**PROVIDED RECORDS**
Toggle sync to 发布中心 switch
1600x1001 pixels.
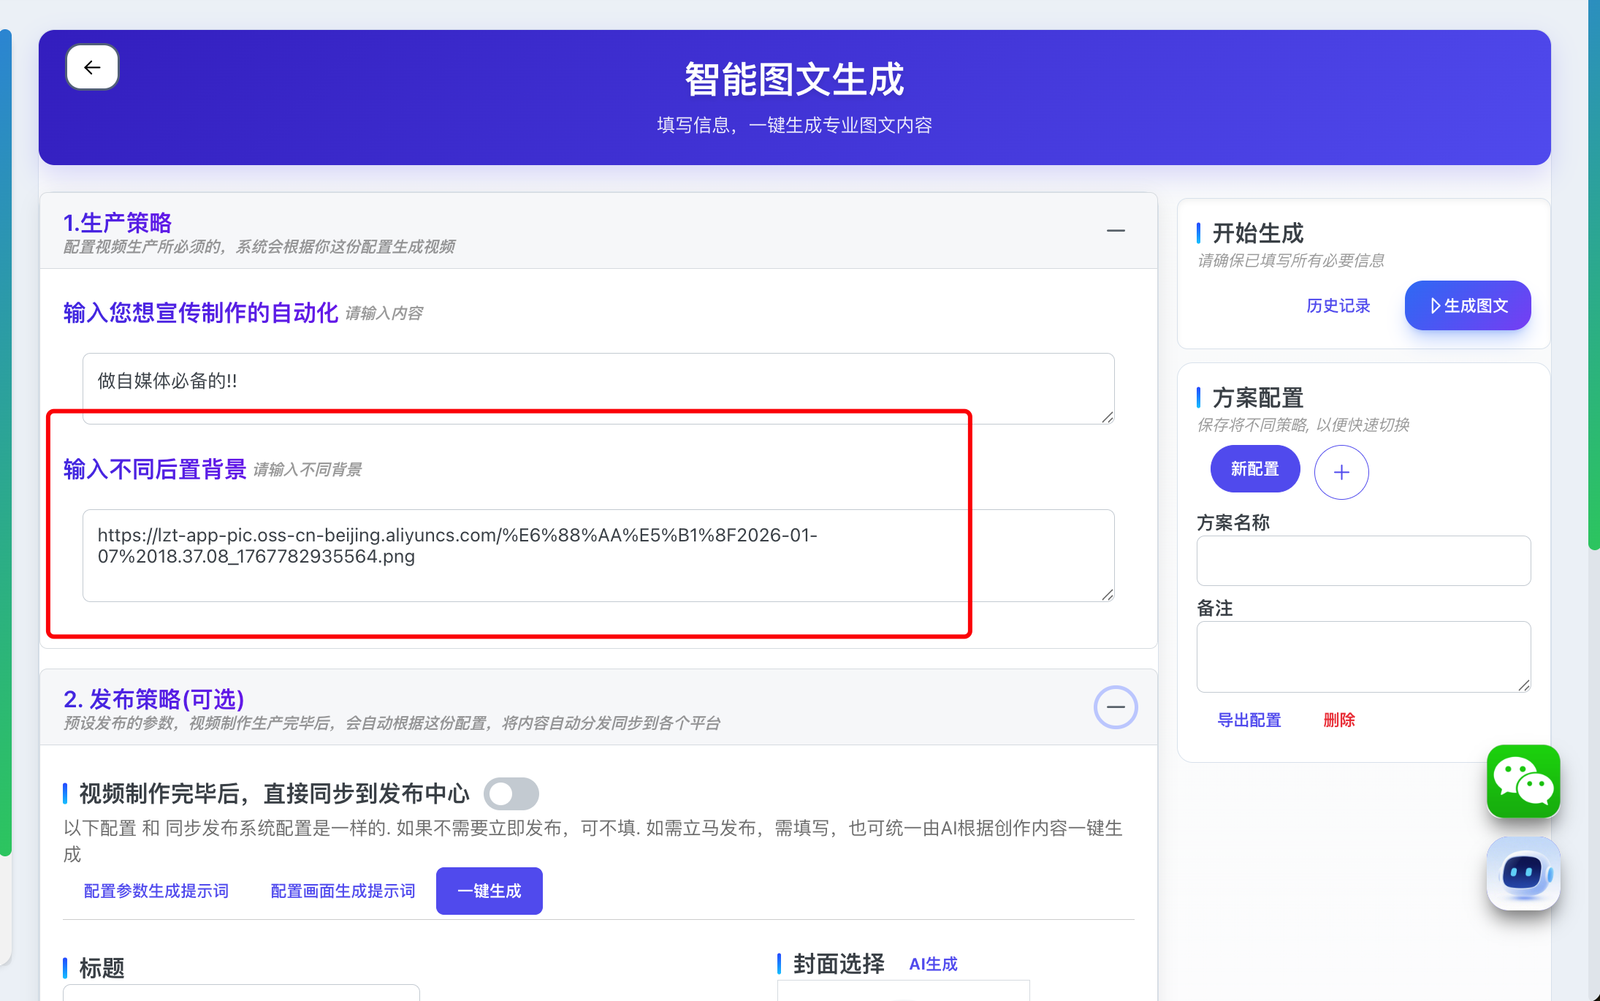pos(511,793)
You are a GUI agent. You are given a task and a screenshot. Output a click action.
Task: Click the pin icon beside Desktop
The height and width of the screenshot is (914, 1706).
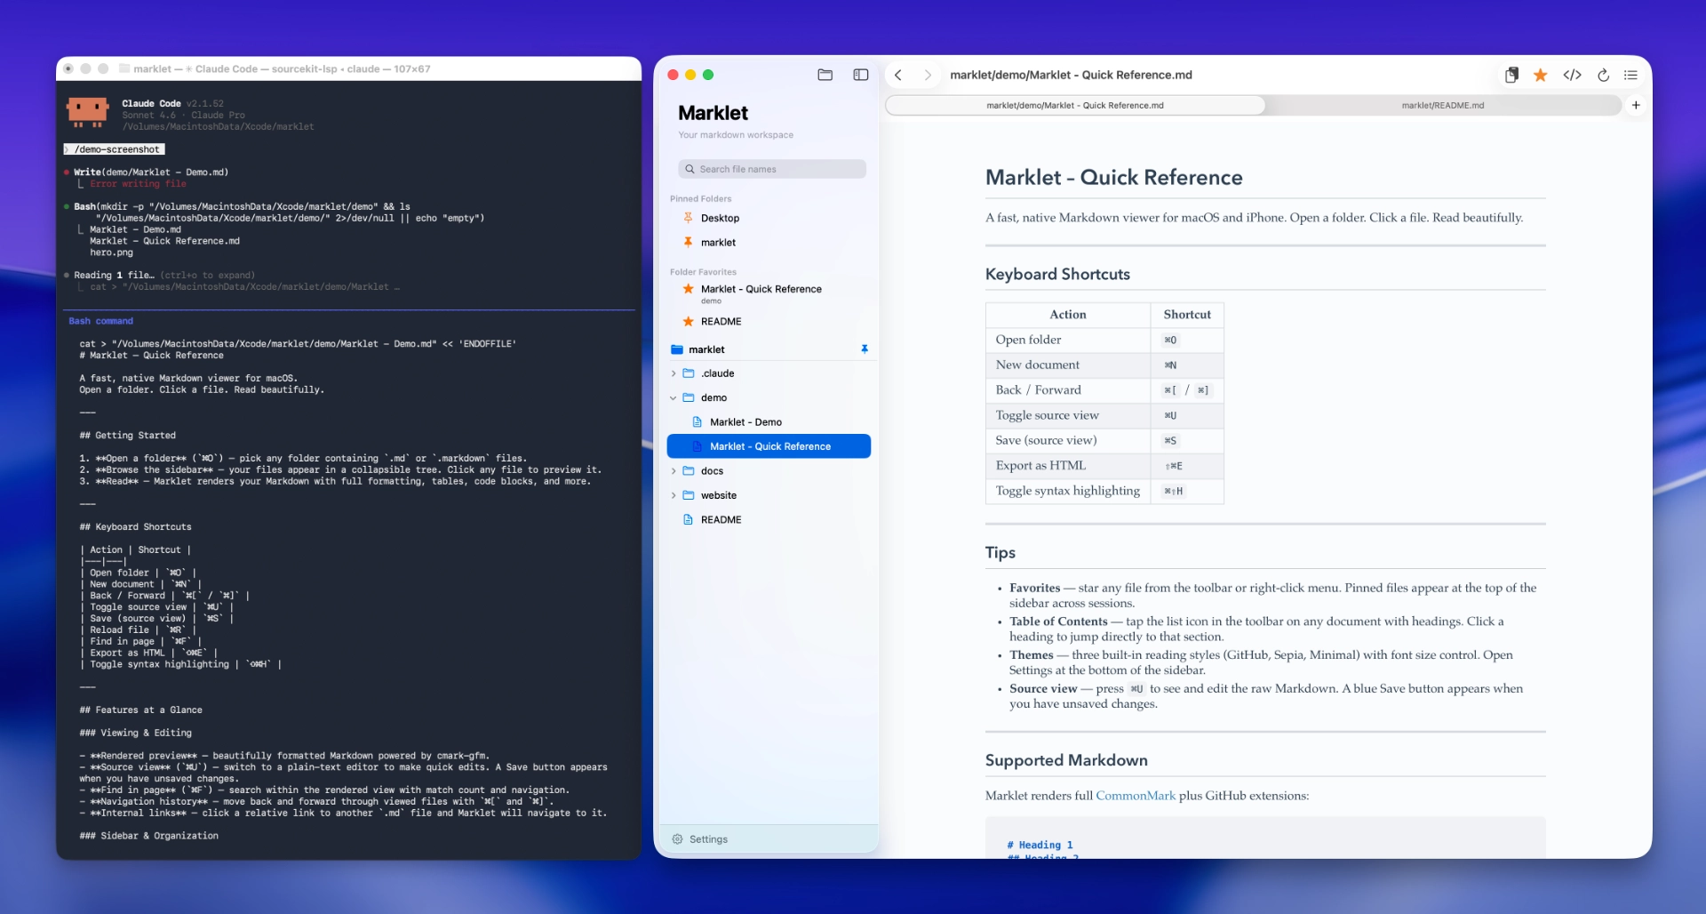point(690,218)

**WHAT YOU ARE ASKED TO DO**
Every line of the material must be returned verbatim, and pictures must be left behind.

**SOLUTION TO THIS PROBLEM**
Toggle sync to 发布中心 switch
1600x1001 pixels.
pos(511,793)
You are a GUI agent. You are given a task and a screenshot. Output a click action.
Task: Click the pin icon beside Desktop
The height and width of the screenshot is (914, 1706).
point(690,218)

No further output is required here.